Nel cuore della stagione più teatrale del tennis, dove la terra rossa di Parigi diventa linguaggio estetico oltre che sportivo, nasce una creazione destinata a superare i confini dell’abbigliamento performance. Per il Roland Garros 2026, Lacoste firma un pezzo esclusivo dedicato a Novak Djokovic: una giacca-scultura che racconta il movimento, la tensione emotiva e l’eleganza feroce del campione serbo attraverso il prisma della moda contemporanea. Immaginata dalla direttrice creativa Pelagia Kolotouros, la creazione si ispira alle sfumature profonde della clay season, traducendo l’energia vibrante del Roland Garros in una silhouette sofisticata e visionaria. Il risultato è un dialogo perfetto tra heritage sportivo e couture sperimentale, dove ogni dettaglio sembra modellato dalla stessa intensità che anima il Philippe-Chatrier durante una finale al tramonto.


La giacca reinterpreta una silhouette da runway attraverso una fusione contemporanea di innovazione tessile, artigianalità e design performativo. Le strutture tridimensionali scolpiscono il capo come fossero stratificazioni di terra battuta in movimento, mentre le finiture realizzate a mano evocano la materia autentica del campo parigino, trasformando la texture in memoria sensoriale. Non si tratta semplicemente di sportswear elevato, ma di una dichiarazione estetica che porta il linguaggio del tennis in una dimensione quasi artistica.

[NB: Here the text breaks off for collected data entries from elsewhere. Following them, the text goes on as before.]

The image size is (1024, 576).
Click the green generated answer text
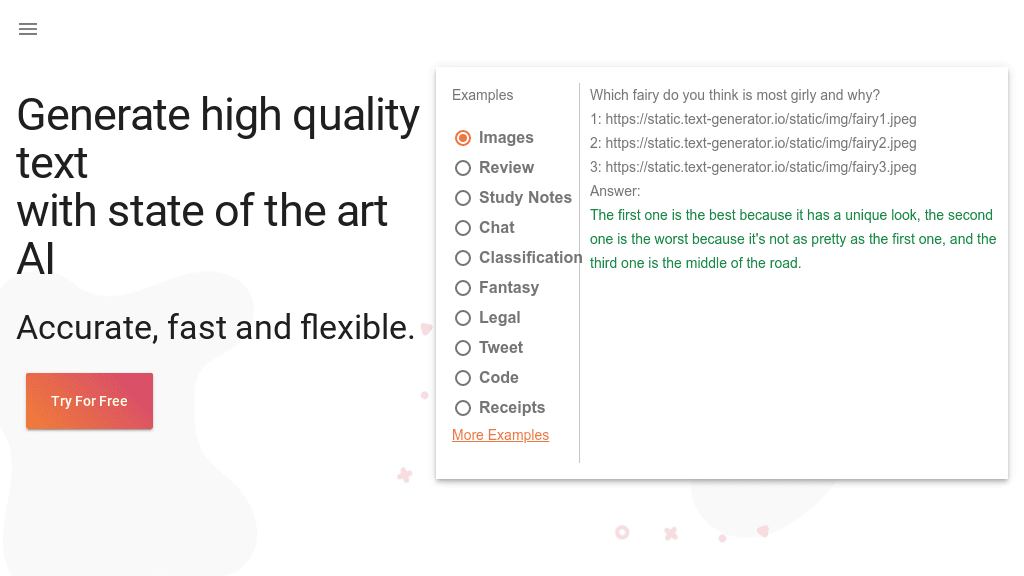791,239
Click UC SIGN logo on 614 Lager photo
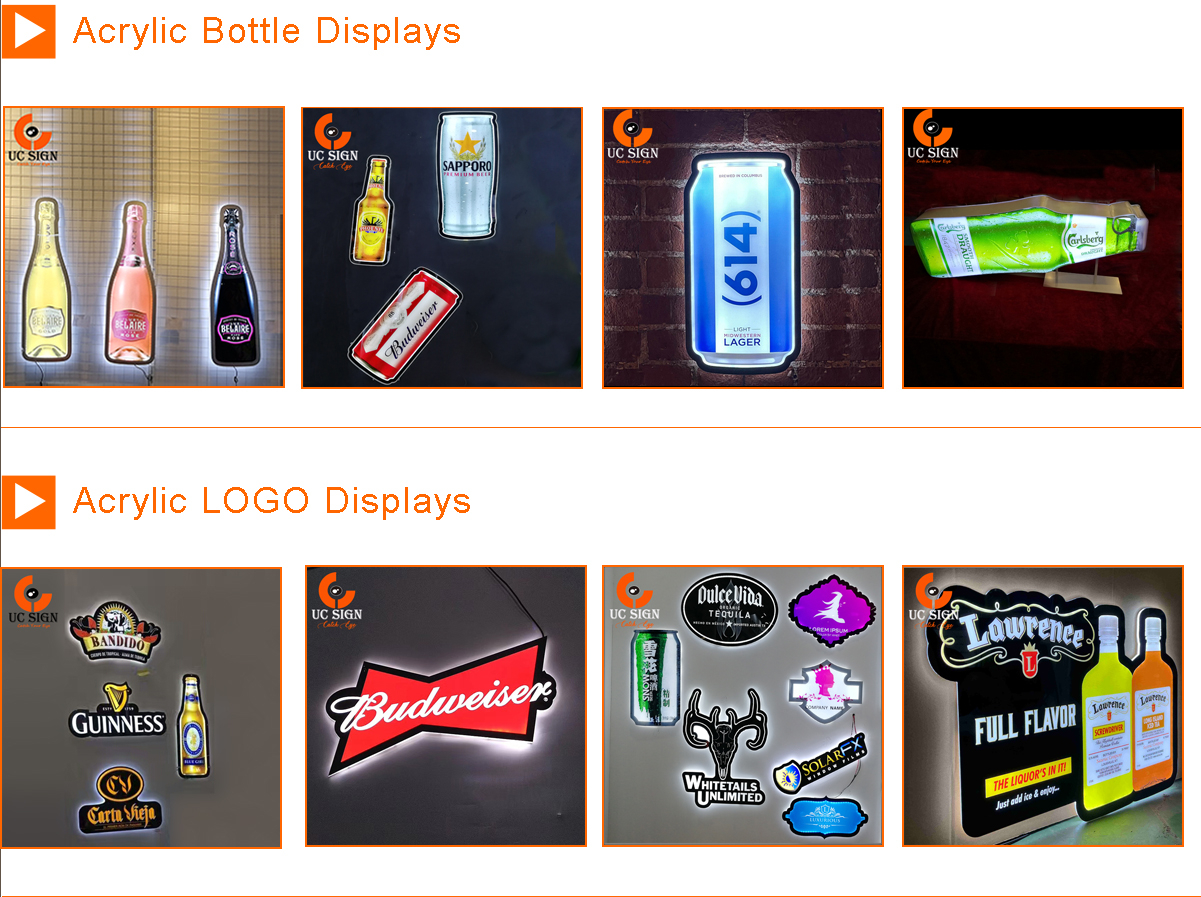The image size is (1201, 897). pyautogui.click(x=634, y=138)
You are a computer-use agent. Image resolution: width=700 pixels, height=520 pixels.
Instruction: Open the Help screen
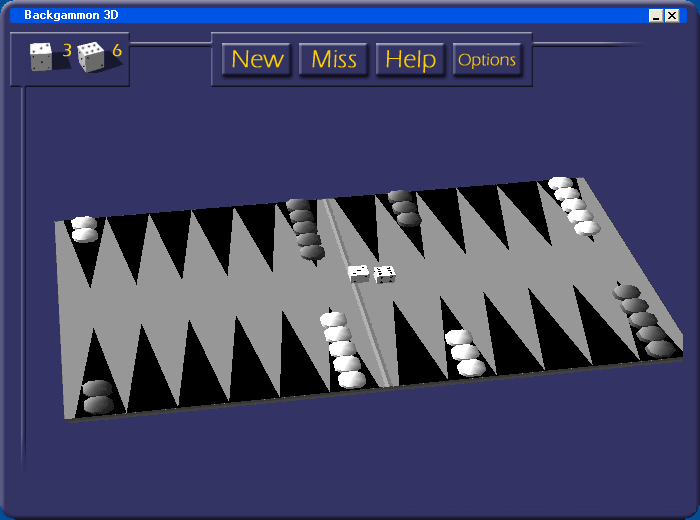click(x=410, y=60)
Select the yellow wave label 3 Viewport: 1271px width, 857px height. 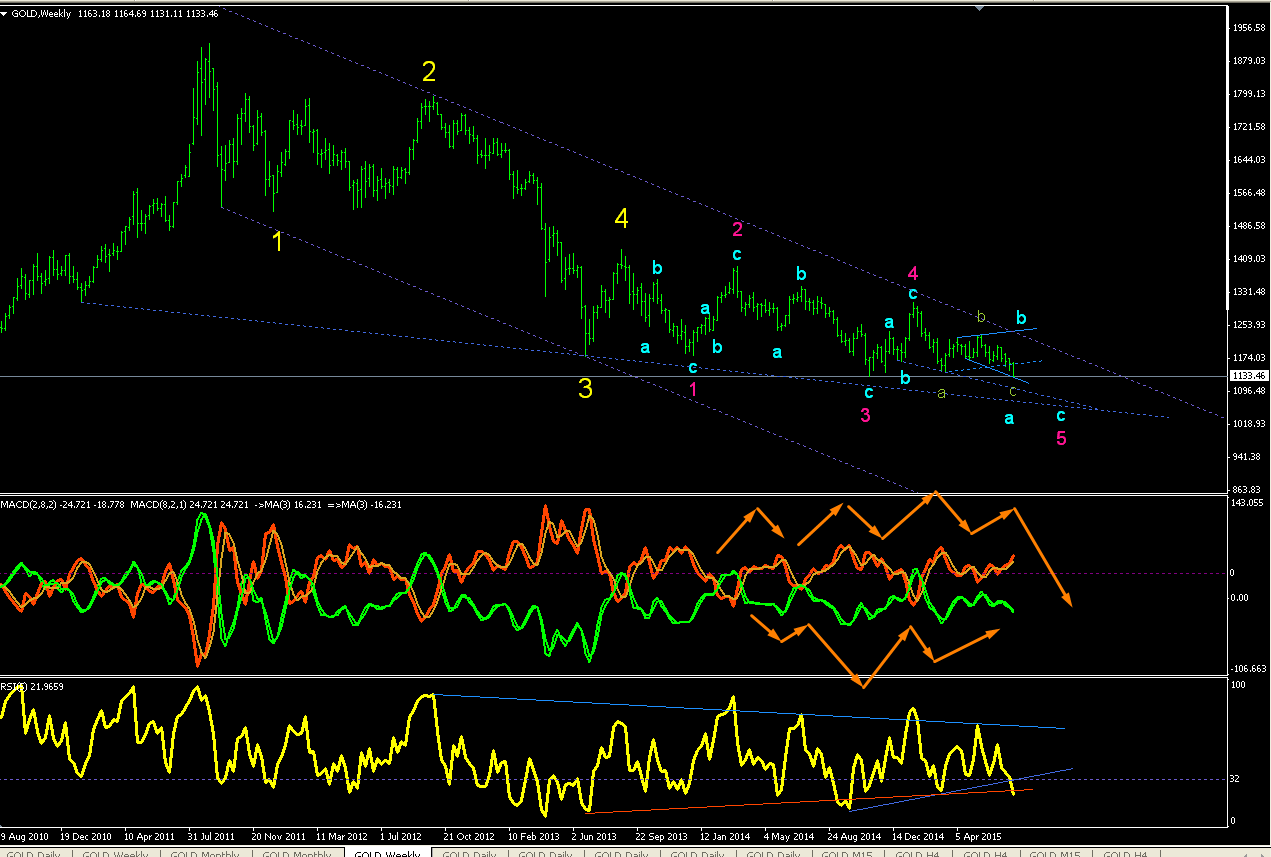coord(586,389)
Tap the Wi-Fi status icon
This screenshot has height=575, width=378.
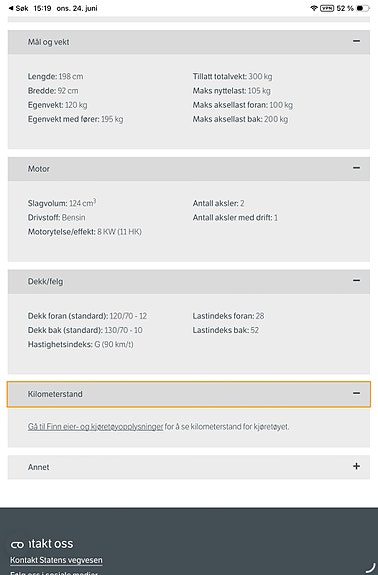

L’uso delle tonalità calde e minerali richiama la palette iconica della terra rossa: ruggine, terracotta, rame ossidato e sfumature argillose convivono in equilibrio con linee futuristiche e dettagli ad alta precisione. Ogni elemento del capo è pensato per riflettere il ritmo del gioco di Djokovic, la resilienza, la disciplina, la fluidità controllata, trasformando la sua presenza atletica in una narrazione visiva.

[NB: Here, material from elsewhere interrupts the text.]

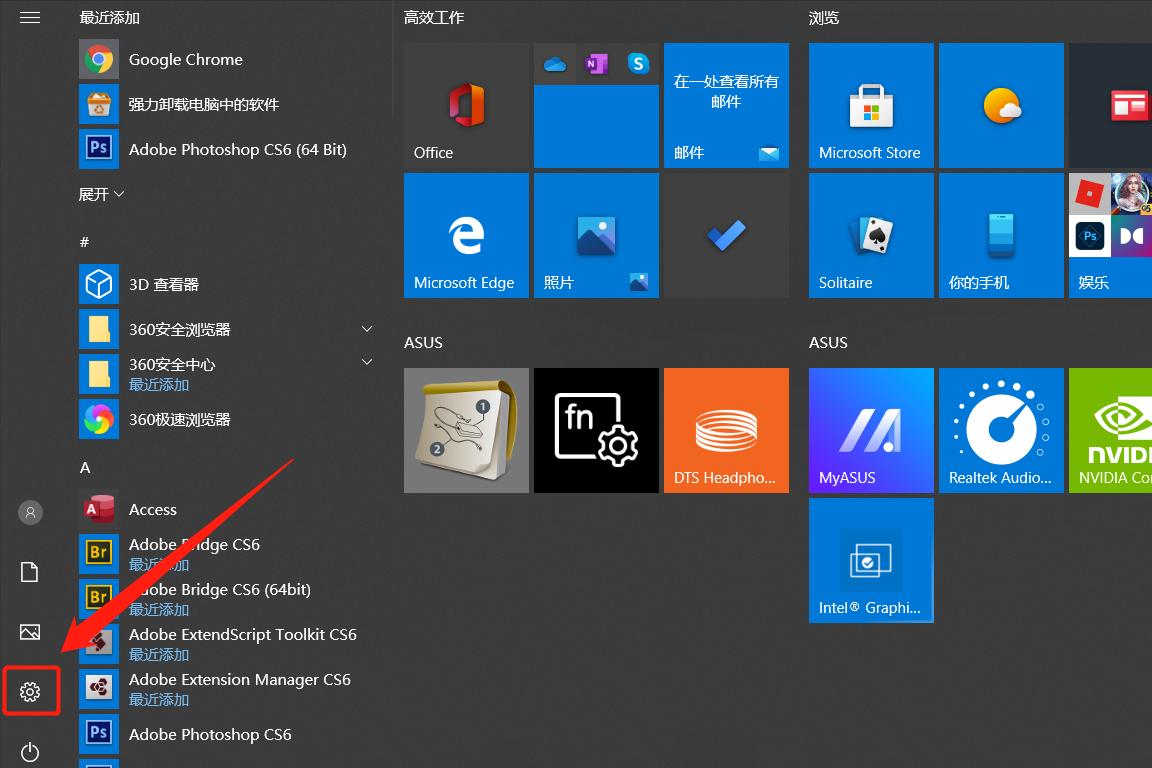This screenshot has height=768, width=1152.
Task: Launch Google Chrome from recently added
Action: click(185, 60)
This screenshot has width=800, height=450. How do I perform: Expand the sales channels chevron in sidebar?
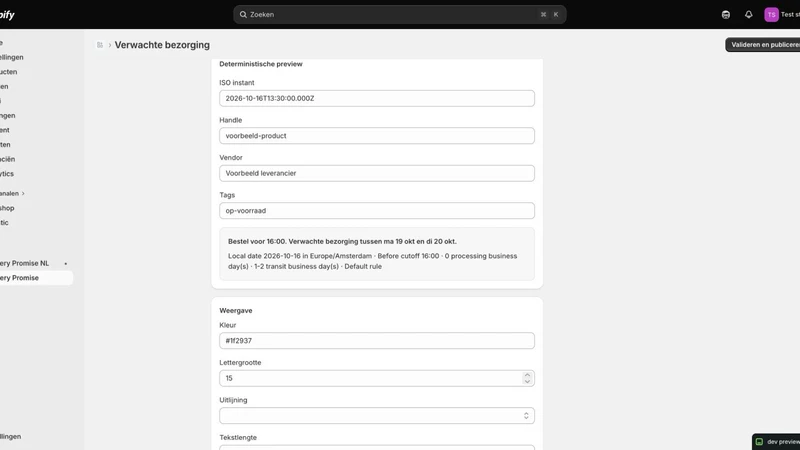pyautogui.click(x=23, y=193)
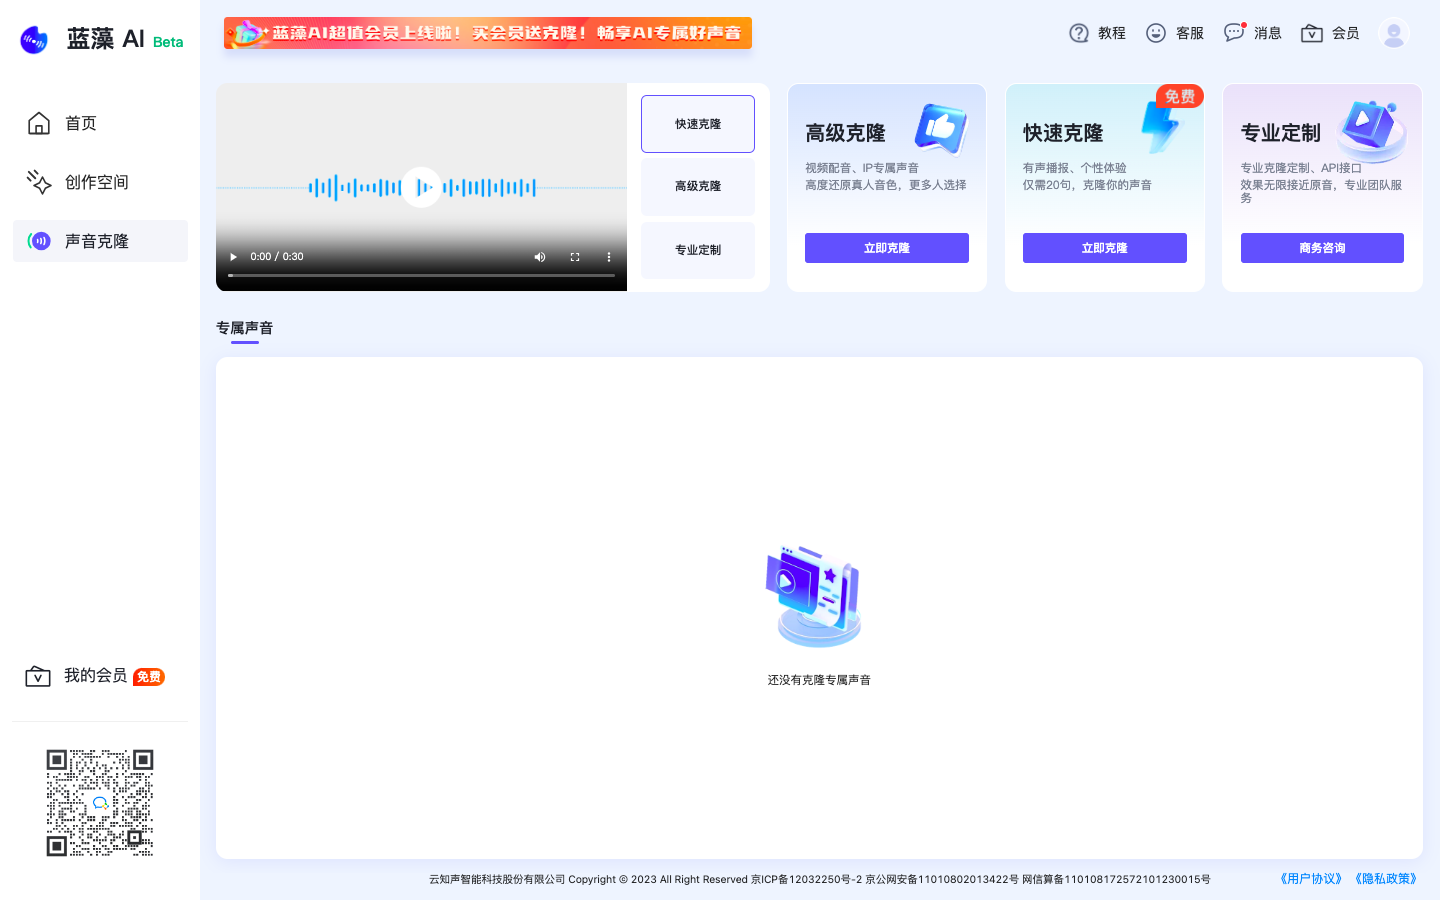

Da anni Lacoste ridefinisce il rapporto tra lusso e sport, ma questa creazione segna un ulteriore passo verso una nuova idea di eleganza performativa: emotiva, materica, quasi cinematografica. In un’epoca in cui gli atleti diventano icone culturali globali, il guardaroba smette di essere funzionale per diventare manifesto identitario. E forse è proprio questo il fascino più potente del progetto: non celebrare soltanto uno dei più grandi tennisti di tutti i tempi, ma catturare l’essenza stessa di Parigi durante il Roland Garros, quella tensione sospesa tra disciplina e poesia, forza e stile, sudore e bellezza.